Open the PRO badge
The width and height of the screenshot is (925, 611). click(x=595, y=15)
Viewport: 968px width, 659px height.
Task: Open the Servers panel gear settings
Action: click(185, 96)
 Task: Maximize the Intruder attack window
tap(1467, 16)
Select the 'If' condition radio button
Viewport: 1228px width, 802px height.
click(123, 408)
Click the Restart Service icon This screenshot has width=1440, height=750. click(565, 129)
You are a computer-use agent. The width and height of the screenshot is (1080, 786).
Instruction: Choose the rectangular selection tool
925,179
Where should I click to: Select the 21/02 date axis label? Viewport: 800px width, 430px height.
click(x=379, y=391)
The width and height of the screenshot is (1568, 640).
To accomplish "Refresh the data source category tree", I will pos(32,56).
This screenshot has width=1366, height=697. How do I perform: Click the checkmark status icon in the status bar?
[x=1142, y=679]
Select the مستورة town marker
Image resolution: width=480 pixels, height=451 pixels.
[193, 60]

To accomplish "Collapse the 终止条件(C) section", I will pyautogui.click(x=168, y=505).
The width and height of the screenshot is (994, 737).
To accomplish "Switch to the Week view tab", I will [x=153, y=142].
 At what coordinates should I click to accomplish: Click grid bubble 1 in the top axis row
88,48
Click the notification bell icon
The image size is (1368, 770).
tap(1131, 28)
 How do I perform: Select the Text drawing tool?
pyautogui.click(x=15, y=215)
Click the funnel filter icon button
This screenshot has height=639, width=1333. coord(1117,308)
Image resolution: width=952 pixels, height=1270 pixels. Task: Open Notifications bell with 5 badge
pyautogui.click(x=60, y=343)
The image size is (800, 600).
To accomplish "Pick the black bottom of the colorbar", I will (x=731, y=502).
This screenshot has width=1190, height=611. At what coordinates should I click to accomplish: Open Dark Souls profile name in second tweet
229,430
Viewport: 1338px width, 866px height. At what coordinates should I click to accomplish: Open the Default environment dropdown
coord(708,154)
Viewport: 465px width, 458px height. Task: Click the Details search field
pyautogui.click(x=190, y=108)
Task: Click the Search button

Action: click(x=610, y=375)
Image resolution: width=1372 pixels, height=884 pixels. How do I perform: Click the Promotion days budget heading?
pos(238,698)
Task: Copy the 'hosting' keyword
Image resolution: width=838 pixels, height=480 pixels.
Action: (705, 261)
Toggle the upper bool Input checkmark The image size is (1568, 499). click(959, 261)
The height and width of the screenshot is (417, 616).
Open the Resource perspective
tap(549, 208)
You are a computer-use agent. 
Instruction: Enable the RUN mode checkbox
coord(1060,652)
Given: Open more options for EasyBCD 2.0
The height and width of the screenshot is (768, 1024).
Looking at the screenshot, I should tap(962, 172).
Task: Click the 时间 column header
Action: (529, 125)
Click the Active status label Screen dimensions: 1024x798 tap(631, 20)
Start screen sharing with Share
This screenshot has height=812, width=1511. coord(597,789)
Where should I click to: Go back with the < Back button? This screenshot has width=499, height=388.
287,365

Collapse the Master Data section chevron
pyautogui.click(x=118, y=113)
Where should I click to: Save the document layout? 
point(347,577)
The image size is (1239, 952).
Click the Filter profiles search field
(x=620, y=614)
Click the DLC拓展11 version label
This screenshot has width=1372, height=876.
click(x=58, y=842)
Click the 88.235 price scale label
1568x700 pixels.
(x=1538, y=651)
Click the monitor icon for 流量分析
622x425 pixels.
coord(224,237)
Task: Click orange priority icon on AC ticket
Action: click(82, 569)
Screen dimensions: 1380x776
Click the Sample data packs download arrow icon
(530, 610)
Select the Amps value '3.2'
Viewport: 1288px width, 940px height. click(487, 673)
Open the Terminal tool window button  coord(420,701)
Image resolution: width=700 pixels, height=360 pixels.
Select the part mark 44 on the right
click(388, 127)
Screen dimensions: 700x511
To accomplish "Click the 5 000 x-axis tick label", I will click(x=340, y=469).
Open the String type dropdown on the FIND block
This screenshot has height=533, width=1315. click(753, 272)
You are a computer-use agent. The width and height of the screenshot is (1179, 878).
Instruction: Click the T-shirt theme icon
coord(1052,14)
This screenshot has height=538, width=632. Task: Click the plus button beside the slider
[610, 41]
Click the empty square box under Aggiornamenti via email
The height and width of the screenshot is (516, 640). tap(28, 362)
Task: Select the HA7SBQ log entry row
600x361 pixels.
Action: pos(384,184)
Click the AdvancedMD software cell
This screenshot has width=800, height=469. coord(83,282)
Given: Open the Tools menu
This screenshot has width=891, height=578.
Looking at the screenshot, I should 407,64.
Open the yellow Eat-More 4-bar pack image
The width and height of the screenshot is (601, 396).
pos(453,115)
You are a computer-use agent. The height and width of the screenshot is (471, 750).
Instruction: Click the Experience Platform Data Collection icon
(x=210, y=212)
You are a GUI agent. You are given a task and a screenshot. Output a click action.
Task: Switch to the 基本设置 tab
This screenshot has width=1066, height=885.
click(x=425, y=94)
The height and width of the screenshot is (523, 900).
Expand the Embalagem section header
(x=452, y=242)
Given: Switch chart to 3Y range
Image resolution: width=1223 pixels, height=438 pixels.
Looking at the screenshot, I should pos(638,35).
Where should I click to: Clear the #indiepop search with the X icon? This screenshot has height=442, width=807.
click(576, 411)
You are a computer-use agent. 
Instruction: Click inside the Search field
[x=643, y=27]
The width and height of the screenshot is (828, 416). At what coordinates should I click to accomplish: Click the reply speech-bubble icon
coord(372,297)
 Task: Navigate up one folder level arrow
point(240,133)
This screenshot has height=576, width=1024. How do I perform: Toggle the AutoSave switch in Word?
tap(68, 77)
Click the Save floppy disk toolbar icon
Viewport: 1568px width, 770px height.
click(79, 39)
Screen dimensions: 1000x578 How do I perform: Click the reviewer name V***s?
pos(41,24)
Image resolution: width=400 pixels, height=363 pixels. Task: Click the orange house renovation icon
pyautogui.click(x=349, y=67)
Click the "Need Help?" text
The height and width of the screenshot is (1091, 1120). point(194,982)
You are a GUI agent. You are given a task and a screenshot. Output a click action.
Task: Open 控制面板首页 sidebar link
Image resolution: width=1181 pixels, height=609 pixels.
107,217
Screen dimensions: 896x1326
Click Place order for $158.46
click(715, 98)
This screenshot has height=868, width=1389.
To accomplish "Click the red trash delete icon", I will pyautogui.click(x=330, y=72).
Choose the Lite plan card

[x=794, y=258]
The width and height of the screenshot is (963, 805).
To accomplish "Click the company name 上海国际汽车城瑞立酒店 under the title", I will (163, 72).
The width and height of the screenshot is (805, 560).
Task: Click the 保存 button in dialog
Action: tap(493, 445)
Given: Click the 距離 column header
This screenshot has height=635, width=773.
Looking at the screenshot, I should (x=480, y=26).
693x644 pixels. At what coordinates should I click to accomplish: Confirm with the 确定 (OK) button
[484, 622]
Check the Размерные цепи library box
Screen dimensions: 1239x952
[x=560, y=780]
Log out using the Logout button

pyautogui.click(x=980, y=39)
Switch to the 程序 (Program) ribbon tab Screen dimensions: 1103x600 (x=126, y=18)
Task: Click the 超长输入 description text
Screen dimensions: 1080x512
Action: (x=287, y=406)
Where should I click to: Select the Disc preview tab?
----------
The response should consist of the entries above, retyped exactly.

Open the PRO badge
The width and height of the screenshot is (925, 611). click(x=595, y=15)
Viewport: 968px width, 659px height.
Task: Open the Servers panel gear settings
Action: click(185, 96)
 Task: Maximize the Intruder attack window
tap(1467, 16)
Select the 'If' condition radio button
Viewport: 1228px width, 802px height.
click(123, 408)
Click the Restart Service icon This screenshot has width=1440, height=750. click(565, 129)
You are a computer-use agent. The width and height of the screenshot is (1080, 786).
Instruction: Choose the rectangular selection tool
925,179
Where should I click to: Select the 21/02 date axis label? Viewport: 800px width, 430px height.
click(x=379, y=391)
The width and height of the screenshot is (1568, 640).
To accomplish "Refresh the data source category tree", I will pos(32,56).
This screenshot has width=1366, height=697. How do I perform: Click the checkmark status icon in the status bar?
[x=1142, y=679]
Select the مستورة town marker
Image resolution: width=480 pixels, height=451 pixels.
[193, 60]

To accomplish "Collapse the 终止条件(C) section", I will pyautogui.click(x=168, y=505).
The width and height of the screenshot is (994, 737).
To accomplish "Switch to the Week view tab", I will [x=153, y=142].
 At what coordinates should I click to accomplish: Click grid bubble 1 in the top axis row
88,48
Click the notification bell icon
The image size is (1368, 770).
tap(1131, 28)
 How do I perform: Select the Text drawing tool?
pyautogui.click(x=15, y=215)
Click the funnel filter icon button
This screenshot has height=639, width=1333. coord(1117,308)
Image resolution: width=952 pixels, height=1270 pixels. Task: Open Notifications bell with 5 badge
pyautogui.click(x=60, y=343)
The image size is (800, 600).
To accomplish "Pick the black bottom of the colorbar", I will (x=731, y=502).
This screenshot has width=1190, height=611. At what coordinates should I click to accomplish: Open Dark Souls profile name in second tweet
229,430
Viewport: 1338px width, 866px height. At what coordinates should I click to accomplish: Open the Default environment dropdown
coord(708,154)
Viewport: 465px width, 458px height. Task: Click the Details search field
pyautogui.click(x=190, y=108)
Task: Click the Search button

Action: click(x=610, y=375)
Image resolution: width=1372 pixels, height=884 pixels. How do I perform: Click the Promotion days budget heading?
pos(238,698)
Task: Copy the 'hosting' keyword
Image resolution: width=838 pixels, height=480 pixels.
Action: (705, 261)
Toggle the upper bool Input checkmark The image size is (1568, 499). click(959, 261)
The height and width of the screenshot is (417, 616).
Open the Resource perspective
tap(549, 208)
You are a computer-use agent. 
Instruction: Enable the RUN mode checkbox
coord(1060,652)
Given: Open more options for EasyBCD 2.0
The height and width of the screenshot is (768, 1024).
Looking at the screenshot, I should tap(962, 172).
Task: Click the 时间 column header
Action: (529, 125)
Click the Active status label Screen dimensions: 1024x798 tap(631, 20)
Start screen sharing with Share
This screenshot has height=812, width=1511. coord(597,789)
Where should I click to: Go back with the < Back button? This screenshot has width=499, height=388.
287,365

Collapse the Master Data section chevron
pyautogui.click(x=118, y=113)
Where should I click to: Save the document layout? 
point(347,577)
The image size is (1239, 952).
Click the Filter profiles search field
(x=620, y=614)
Click the DLC拓展11 version label
This screenshot has width=1372, height=876.
click(x=58, y=842)
Click the 88.235 price scale label
1568x700 pixels.
(x=1538, y=651)
Click the monitor icon for 流量分析
622x425 pixels.
coord(224,237)
Task: Click orange priority icon on AC ticket
Action: click(82, 569)
Screen dimensions: 1380x776
Click the Sample data packs download arrow icon
(530, 610)
Select the Amps value '3.2'
Viewport: 1288px width, 940px height. click(487, 673)
Open the Terminal tool window button  coord(420,701)
Image resolution: width=700 pixels, height=360 pixels.
Select the part mark 44 on the right
click(388, 127)
Screen dimensions: 700x511
To accomplish "Click the 5 000 x-axis tick label", I will click(x=340, y=469).
Open the String type dropdown on the FIND block
This screenshot has height=533, width=1315. click(753, 272)
You are a computer-use agent. The width and height of the screenshot is (1179, 878).
Instruction: Click the T-shirt theme icon
coord(1052,14)
This screenshot has height=538, width=632. Task: Click the plus button beside the slider
[610, 41]
Click the empty square box under Aggiornamenti via email
The height and width of the screenshot is (516, 640). tap(28, 362)
Task: Select the HA7SBQ log entry row
600x361 pixels.
Action: pos(384,184)
Click the AdvancedMD software cell
This screenshot has width=800, height=469. coord(83,282)
Given: Open the Tools menu
This screenshot has width=891, height=578.
Looking at the screenshot, I should 407,64.
Open the yellow Eat-More 4-bar pack image
The width and height of the screenshot is (601, 396).
pos(453,115)
You are a computer-use agent. The height and width of the screenshot is (471, 750).
Instruction: Click the Experience Platform Data Collection icon
(x=210, y=212)
You are a GUI agent. You are given a task and a screenshot. Output a click action.
Task: Switch to the 基本设置 tab
This screenshot has width=1066, height=885.
click(x=425, y=94)
The height and width of the screenshot is (523, 900).
Expand the Embalagem section header
(x=452, y=242)
Given: Switch chart to 3Y range
Image resolution: width=1223 pixels, height=438 pixels.
Looking at the screenshot, I should pos(638,35).
Where should I click to: Clear the #indiepop search with the X icon? This screenshot has height=442, width=807.
click(576, 411)
You are a computer-use agent. 
Instruction: Click inside the Search field
[x=643, y=27]
The width and height of the screenshot is (828, 416). At what coordinates should I click to accomplish: Click the reply speech-bubble icon
coord(372,297)
 Task: Navigate up one folder level arrow
point(240,133)
This screenshot has height=576, width=1024. How do I perform: Toggle the AutoSave switch in Word?
tap(68, 77)
Click the Save floppy disk toolbar icon
Viewport: 1568px width, 770px height.
click(79, 39)
Screen dimensions: 1000x578 How do I perform: Click the reviewer name V***s?
pos(41,24)
Image resolution: width=400 pixels, height=363 pixels. Task: Click the orange house renovation icon
pyautogui.click(x=349, y=67)
Click the "Need Help?" text
The height and width of the screenshot is (1091, 1120). point(194,982)
You are a GUI agent. You are given a task and a screenshot. Output a click action.
Task: Open 控制面板首页 sidebar link
Image resolution: width=1181 pixels, height=609 pixels.
107,217
Screen dimensions: 896x1326
Click Place order for $158.46
click(715, 98)
This screenshot has height=868, width=1389.
To accomplish "Click the red trash delete icon", I will pyautogui.click(x=330, y=72).
Choose the Lite plan card

[x=794, y=258]
The width and height of the screenshot is (963, 805).
To accomplish "Click the company name 上海国际汽车城瑞立酒店 under the title", I will (163, 72).
The width and height of the screenshot is (805, 560).
Task: Click the 保存 button in dialog
Action: tap(493, 445)
Given: Click the 距離 column header
This screenshot has height=635, width=773.
Looking at the screenshot, I should (x=480, y=26).
693x644 pixels. At what coordinates should I click to accomplish: Confirm with the 确定 (OK) button
[484, 622]
Check the Размерные цепи library box
Screen dimensions: 1239x952
[x=560, y=780]
Log out using the Logout button

pyautogui.click(x=980, y=39)
Switch to the 程序 (Program) ribbon tab Screen dimensions: 1103x600 (x=126, y=18)
Task: Click the 超长输入 description text
Screen dimensions: 1080x512
Action: (x=287, y=406)
Where should I click to: Select the Disc preview tab?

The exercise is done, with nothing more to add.